Generalized Repetition Codes and Their Application to HARQ

TL;DR

This paper introduces generalized repetition codes (GRCs) that utilize multiple metrics for enhanced multi-round error correction in retransmission protocols, addressing the challenge of optimizing multiple minimum distances.

Contribution

It proposes two classes of GRCs for repeated transmissions, extending classical codes with multiple minimum distances to improve error correction capabilities.

Findings

Developed bounds and constructions for Type-I GRCs

Achieved numerous optimal GRCs for both models

Enhanced error correction through multi-metric design

Abstract

The inherent uncertainty of communication channels implies that any coding scheme has a non-zero probability of failing to correct errors, making retransmission mechanisms essential. To ensure message reliability and integrity, a dual-layer redundancy framework is typically employed: error correction codes mitigate noise-induced impairments at the physical layer, while cyclic redundancy checks verify message integrity after decoding. Retransmission is initiated if verification fails. This operational model can be categorized into two types of repeated communication models: Type-I systems repeatedly transmit identical codewords, whereas Type-II systems transmit distinct coded representations of the same message. The core challenge lies in maximizing the probability of correct message decoding within a limited number of transmission rounds through verification-based feedback mechanisms.
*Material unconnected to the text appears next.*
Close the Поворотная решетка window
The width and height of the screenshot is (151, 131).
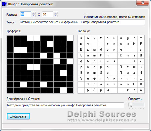[143, 3]
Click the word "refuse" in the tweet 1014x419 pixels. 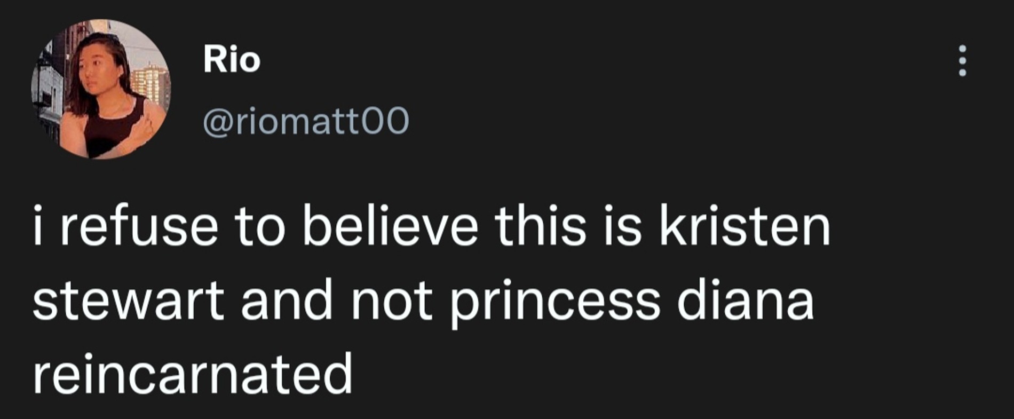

In this paper, we consider a scenario where the same error-correcting code is used for repeated transmissions, and we specifically propose two classes of generalized repetition codes (GRCs), corresponding to the two repeated communication models. In contrast to classical theory, we regard GRCs as error-correcting codes under multiple metrics--that is, GRCs possess multiple minimum distances. This design enables GRCs to perform multi-round error correction under different metrics, achieving stronger error-correction capabilities than classical error-correcting codes. However, the special structure of GRCs makes their construction more challenging, as it requires simultaneously optimizing multiple minimum distances. To address this, we separately investigate the bounds and constructions for Type-I and Type-II GRCs, and obtain numerous optimal Type-I and Type-II GRCs.